Fast forward to November ninth 2019, 10:28 a.m. This would be the last time that I saw Nicholas. I remember the feeling that I had in my soul as the police car rounded the corner and drove out of my sight. I suddenly felt sick, and like my soul had died. Everything about me since the beginning of my transition just drove away in a police car, and very quickly I started questioning my identity. In my other relationships I started them as the identity I was forced to have due to society, and ended those relationships with the same identity that I began them with. This last relationship is different, because instead of being secure with my authentic self first before starting a relationship, I became secure in who I was, WITH Nicholas. Now that he’s gone, I find myself having to search for that strong, confident woman that decided to start hormones without consulting her partner.

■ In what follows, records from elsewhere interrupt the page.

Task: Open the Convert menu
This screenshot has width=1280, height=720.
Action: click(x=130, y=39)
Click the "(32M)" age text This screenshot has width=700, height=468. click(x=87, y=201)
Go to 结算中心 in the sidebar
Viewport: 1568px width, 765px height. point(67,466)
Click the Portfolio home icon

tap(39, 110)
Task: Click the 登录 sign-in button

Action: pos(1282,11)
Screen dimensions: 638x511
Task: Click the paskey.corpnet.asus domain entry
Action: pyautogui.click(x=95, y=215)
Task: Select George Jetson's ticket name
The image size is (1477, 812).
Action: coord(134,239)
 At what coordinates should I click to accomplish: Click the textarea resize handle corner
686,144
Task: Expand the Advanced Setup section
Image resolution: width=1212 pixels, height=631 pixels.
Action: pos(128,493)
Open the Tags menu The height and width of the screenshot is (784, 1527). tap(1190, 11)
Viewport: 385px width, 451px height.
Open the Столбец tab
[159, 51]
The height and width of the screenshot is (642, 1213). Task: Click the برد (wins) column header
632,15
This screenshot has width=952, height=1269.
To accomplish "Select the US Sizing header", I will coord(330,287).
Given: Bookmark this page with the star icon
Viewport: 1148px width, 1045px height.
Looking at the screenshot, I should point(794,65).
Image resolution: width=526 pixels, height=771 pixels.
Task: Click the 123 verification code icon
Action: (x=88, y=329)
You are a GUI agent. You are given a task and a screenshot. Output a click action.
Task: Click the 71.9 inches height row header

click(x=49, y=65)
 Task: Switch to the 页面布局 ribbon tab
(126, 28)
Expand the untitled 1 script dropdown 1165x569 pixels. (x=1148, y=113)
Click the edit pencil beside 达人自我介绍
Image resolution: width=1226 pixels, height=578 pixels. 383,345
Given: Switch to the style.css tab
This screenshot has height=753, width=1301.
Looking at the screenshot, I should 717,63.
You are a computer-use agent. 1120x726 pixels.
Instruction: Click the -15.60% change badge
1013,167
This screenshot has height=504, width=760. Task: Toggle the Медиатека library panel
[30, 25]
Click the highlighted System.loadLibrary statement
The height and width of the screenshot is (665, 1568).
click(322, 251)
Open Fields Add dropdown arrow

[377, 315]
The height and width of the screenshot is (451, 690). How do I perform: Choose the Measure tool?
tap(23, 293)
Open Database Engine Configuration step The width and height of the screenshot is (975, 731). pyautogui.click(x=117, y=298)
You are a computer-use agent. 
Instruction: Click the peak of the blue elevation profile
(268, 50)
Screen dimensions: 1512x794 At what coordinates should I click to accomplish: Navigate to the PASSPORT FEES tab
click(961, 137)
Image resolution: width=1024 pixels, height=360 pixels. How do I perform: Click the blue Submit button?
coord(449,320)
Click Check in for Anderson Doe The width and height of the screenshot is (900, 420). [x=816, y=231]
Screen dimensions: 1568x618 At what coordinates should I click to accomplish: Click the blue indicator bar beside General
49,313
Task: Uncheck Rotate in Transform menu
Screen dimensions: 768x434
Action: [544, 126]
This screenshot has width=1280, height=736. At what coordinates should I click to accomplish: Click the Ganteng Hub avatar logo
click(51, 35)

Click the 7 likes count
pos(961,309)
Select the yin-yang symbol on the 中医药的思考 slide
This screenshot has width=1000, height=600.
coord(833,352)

This makes complete sense in my head, and I’ve tried to put it in black and white the best way I possibly could, so that people can understand. In a nutshell I’m having an identity crisis. When I started my transition, the woman inside me who was eager to meet the world for 40 years was Nadia Cambellis. This is the woman that Nicholas met on October eighth. Very quickly I lost sight of the woman who was emerging, and she was hijacked willingly by a smooth talking, good-looking boy. I was forty years old at the time, and here was this young twenty-three year old strapping young man showing me interest. I was completely blinded, and swept up in the moment. I loved how he treated me, and loved the things he would say to me. It was like he knew exactly what I wanted to hear, and knew exactly how I needed to be treated. Typing that really just made my stomach hurt, only if there was someone to give me a warning, or tell me he was a huge red flag. Anyway, Nadia Cambellis morphed into Nadia Mazonis, Nicholas’s first transgender girlfriend, and he my first boyfriend as my authentic self. Now, I sit in what used to be our home, all alone. The man who swept me off my feet and molded me to the woman I became is gone. I still to this day have a hard time looking at myself in the mirror. Going into my closet is a nightmare for me. I look at the clothes that hang in the closet, and it’s like I’m looking at a dead woman’s clothes. I’ve been to therapy about this, and I’ve had my sister yelling at me, reminding me that Nadia was present in me a long time before Nicholas came into my life. Both she, and my therapist have helped me with this dilemma. I’m finally starting to recognize myself again, and slowly starting to remember that I’m a strong, confident, and beautiful woman.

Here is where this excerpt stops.